Plötzlich schienen sein Zorn und damit auch seine Energie verbraucht, er drehte sich um und stapfte die Treppe hinauf ins Obergeschoss. Ihre Mutter, die in den Flur gekommen war, warf Vanessa nur einen ängstlichen, verstörten Blick zu. Unschlüssig stand sie da, sah die Treppe hinauf und schaute zu ihrer Tochter. Dann traf Vanessas Mutter eine Entscheidung und ging ihrem Mann hinterher. Vanessa hob die Tasche auf, blieb noch eine Sekunde stehen, hörte einen markerschütternden Schrei, der aus der Kehle ihres Vaters stammte, und das Heulen ihrer Mutter.

Nach dem Rauswurf war sie auf direktem Weg zu Samir gegangen, um bei ihm unterzukriechen. Schließlich war er der Vater des Kindes. Glaubte sie jedenfalls. Doch noch vor seiner Haustür war ihr klar geworden, dass dies keine gute Idee sein würde. Er wohnte noch zu Hause, und seine Eltern verhielten sich ihr gegenüber, seitdem sie wussten, mit wem ihr Sohn befreundet war, sehr reserviert. Ja, sie begegneten ihr beinahe feindselig. Es blieben ihr keine großen Alternativen. Sie schlug den Weg zu Fabians Zuhause ein. Nach 100 Metern kehrte sie um. Sie musste es Samir sagen. Schließlich stand sie zum zweiten Mal vor der Haustür, nahm all ihren Mut zusammen und drückte auf den Klingelknopf.

Nur zehn Minuten später fand sie sich auf der Straße wieder, wütend, enttäuscht, traurig und unglücklich. Was hatte sie denn erwartet? Dass der Iraner einen Ring aus der Tasche zog und sie vom Fleck weg heiraten wollte? Mit durcheinanderwirbelnden Gedanken machte sie sich auf den Weg zu Fabian. Es war mehr als überfällig, reinen Tisch zu machen.

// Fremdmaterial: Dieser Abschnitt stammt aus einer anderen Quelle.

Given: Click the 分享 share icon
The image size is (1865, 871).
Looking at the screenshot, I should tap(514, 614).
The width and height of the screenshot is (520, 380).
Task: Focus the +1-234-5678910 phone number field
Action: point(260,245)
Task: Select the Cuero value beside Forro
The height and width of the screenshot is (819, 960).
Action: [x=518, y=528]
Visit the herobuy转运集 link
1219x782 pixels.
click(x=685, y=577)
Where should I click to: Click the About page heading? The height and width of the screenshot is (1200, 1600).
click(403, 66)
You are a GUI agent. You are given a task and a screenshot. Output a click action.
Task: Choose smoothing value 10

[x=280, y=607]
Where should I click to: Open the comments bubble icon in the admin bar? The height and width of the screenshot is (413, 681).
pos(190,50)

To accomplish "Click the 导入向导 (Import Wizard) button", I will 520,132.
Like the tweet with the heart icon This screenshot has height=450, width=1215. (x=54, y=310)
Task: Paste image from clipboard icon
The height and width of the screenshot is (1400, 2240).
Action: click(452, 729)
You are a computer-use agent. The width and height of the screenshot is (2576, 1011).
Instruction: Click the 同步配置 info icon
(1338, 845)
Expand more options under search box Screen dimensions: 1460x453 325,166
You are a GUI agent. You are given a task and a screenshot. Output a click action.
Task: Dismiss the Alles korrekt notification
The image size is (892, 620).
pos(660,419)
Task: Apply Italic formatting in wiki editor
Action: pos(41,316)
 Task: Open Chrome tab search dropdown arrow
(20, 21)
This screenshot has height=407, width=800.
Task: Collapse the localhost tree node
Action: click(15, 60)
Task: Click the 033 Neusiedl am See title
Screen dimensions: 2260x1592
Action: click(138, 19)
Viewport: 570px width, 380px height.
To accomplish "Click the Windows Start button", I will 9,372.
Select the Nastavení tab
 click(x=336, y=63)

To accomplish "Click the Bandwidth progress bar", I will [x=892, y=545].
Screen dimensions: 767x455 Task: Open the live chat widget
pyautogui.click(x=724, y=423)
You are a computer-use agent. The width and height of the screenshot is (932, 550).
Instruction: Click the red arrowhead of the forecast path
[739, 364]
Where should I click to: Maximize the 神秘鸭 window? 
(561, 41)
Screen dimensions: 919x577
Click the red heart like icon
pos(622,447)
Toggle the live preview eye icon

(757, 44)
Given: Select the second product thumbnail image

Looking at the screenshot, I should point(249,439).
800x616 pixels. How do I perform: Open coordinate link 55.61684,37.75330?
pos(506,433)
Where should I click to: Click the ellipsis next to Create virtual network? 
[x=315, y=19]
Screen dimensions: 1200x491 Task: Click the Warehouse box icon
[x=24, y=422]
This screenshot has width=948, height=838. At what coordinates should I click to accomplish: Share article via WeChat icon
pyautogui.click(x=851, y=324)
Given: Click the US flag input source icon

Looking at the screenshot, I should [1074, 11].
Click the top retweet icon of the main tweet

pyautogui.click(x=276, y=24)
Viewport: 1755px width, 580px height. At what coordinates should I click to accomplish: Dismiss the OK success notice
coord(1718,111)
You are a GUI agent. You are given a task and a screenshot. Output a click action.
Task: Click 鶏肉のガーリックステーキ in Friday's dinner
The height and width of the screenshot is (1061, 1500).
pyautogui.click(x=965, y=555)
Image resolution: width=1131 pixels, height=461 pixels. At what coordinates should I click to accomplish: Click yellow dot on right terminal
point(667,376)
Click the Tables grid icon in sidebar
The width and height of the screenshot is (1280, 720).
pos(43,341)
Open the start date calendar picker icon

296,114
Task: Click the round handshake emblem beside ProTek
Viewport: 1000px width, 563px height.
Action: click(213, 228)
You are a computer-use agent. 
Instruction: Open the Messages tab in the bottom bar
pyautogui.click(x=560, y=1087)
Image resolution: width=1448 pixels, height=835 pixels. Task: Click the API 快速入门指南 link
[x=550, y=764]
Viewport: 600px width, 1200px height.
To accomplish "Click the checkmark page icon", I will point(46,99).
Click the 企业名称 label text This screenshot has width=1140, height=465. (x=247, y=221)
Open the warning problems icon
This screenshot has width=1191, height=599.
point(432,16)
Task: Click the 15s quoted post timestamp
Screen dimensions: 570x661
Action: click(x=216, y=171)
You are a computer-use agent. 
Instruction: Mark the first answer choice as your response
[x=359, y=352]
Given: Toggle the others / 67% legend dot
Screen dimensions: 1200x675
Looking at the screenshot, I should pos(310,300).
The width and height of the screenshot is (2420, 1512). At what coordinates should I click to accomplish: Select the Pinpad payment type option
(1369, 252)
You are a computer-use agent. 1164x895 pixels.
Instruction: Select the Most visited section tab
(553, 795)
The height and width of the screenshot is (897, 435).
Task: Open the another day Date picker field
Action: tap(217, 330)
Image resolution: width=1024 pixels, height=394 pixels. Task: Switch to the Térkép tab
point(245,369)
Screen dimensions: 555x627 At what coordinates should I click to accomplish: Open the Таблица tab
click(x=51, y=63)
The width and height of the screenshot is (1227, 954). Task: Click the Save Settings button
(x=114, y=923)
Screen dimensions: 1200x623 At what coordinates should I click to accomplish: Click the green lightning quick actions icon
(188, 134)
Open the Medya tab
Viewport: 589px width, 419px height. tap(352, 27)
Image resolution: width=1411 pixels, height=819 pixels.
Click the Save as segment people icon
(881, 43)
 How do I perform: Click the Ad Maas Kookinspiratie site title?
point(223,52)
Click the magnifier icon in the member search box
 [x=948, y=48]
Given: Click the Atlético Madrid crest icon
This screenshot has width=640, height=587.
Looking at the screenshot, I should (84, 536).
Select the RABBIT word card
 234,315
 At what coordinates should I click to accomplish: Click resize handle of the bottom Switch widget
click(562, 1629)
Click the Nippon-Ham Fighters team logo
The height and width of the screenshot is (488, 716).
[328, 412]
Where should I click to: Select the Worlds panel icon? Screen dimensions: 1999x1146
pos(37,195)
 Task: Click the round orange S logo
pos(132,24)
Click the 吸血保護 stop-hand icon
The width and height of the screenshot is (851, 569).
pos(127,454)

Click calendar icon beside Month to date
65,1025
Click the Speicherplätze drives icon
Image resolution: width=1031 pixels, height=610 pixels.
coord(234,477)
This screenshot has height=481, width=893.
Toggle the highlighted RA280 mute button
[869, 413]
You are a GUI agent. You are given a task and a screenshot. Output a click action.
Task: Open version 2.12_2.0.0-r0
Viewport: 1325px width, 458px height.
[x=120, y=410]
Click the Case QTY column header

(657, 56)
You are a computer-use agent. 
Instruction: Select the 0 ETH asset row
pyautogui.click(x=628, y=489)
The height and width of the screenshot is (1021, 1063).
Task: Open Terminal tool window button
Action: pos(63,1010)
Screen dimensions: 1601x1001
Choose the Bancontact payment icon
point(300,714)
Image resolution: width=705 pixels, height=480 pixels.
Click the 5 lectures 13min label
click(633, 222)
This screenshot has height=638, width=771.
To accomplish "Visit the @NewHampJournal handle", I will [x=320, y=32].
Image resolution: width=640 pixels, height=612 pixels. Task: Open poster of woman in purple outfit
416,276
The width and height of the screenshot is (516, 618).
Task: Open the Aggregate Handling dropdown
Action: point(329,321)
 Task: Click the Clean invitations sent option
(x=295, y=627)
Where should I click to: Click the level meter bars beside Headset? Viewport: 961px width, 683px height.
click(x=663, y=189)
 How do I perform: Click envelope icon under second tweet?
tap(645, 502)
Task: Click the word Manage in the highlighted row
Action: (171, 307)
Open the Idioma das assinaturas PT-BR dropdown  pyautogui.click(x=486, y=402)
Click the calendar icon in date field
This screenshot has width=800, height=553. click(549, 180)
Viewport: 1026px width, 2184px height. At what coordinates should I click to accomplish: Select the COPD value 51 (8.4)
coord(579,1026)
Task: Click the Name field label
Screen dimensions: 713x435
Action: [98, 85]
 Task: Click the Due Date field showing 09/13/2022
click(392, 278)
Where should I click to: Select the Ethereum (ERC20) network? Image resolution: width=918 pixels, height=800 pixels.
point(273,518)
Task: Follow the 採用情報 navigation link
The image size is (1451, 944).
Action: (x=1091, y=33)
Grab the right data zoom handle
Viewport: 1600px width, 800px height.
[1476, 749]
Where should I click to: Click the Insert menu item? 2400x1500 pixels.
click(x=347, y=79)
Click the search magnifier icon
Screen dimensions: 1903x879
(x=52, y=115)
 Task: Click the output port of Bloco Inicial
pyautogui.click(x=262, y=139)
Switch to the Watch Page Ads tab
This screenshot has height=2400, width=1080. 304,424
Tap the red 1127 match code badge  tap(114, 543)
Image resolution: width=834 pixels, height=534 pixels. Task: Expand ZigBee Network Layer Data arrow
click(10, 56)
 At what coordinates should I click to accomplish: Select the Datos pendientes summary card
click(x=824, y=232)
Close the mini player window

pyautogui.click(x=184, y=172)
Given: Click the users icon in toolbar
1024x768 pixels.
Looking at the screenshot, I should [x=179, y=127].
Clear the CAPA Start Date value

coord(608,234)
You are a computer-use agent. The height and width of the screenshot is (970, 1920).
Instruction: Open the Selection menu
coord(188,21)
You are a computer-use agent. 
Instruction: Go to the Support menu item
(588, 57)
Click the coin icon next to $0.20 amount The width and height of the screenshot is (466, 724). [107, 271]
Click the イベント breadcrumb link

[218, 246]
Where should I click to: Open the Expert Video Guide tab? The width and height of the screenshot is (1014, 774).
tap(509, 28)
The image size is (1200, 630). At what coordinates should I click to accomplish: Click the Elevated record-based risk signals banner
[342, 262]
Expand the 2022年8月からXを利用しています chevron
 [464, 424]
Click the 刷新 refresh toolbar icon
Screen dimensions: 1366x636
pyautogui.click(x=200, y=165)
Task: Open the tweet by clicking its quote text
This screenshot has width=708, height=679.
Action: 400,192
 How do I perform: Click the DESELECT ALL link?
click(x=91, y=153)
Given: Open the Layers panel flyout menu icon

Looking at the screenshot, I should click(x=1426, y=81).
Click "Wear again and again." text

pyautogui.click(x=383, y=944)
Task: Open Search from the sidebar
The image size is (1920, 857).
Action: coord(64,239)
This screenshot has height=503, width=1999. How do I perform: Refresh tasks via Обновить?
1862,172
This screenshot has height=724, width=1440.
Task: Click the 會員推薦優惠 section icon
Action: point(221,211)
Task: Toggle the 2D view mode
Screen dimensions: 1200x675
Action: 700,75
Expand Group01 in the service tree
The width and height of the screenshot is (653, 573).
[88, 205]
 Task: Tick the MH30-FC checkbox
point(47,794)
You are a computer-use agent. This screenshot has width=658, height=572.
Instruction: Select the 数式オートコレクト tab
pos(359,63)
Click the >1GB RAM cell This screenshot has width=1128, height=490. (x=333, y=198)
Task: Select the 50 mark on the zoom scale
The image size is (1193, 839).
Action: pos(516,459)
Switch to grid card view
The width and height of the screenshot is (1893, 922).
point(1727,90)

Seit zwei Jahren war sie mit Fabian Evert zusammen, und eigentlich hätte sie ihm schon längst reinen Wein einschenken sollen. Dass es neben ihm seit geraumer Zeit einen anderen jungen Mann gab. Seitdem das mit Samir passiert war, war sie hin- und hergerissen. Samirs sanfte Art, seine dunkelbraunen Augen, die, sobald er sie anblickte, so rührend schimmerten. Auf der anderen Seite Fabian. So intelligent und geradeheraus. Ein Kumpel, mit dem sie glaubte, durch dick und dünn gehen zu können. In seiner Familie herrschte immer eine fröhliche Stimmung, seine Eltern ließen ihn gewähren, behandelten Vanessa fast wie ihre eigene Tochter. Nur Finja, Fabians jüngere Schwester, machte aus ihrer Eifersucht keinen Hehl, seitdem Fabian mehr seiner raren Zeit mit seiner Freundin verbrachte als mit ihr. In den letzten Wochen hatte sich Vanessa etwas von Fabian zurückgezogen und sich mehr dem Zusammensein mit Samir gewidmet. Sie hatte gespürt, wie unglücklich Fabian darüber war, dass sie sich weniger trafen. Doch sie hatte ihn immer wieder beruhigt, sie habe ihn doch lieb. Was ja auch stimmte. Nur das Problem war, dass sie Samir auch liebte. Vanessa hätte sich nie vorstellen können, dass so etwas möglich wäre. So einen Zustand gab es nur in Filmen, eine Frau, die zwischen zwei Männern stand und für beide dasselbe Gefühl hegte. Sie hatte einfach keine Entscheidung treffen können. Und nun blieb ihr gar nichts anderes mehr übrig. Was für ein Dilemma! Nun musste sie sich gezwungenermaßen entscheiden. Es half nichts. Das Dumme war, dass jetzt wirklich der ungünstigste Zeitpunkt dafür war, Fabian alles zu beichten. Vanessa wusste sich im Augenblick keinen anderen Rat.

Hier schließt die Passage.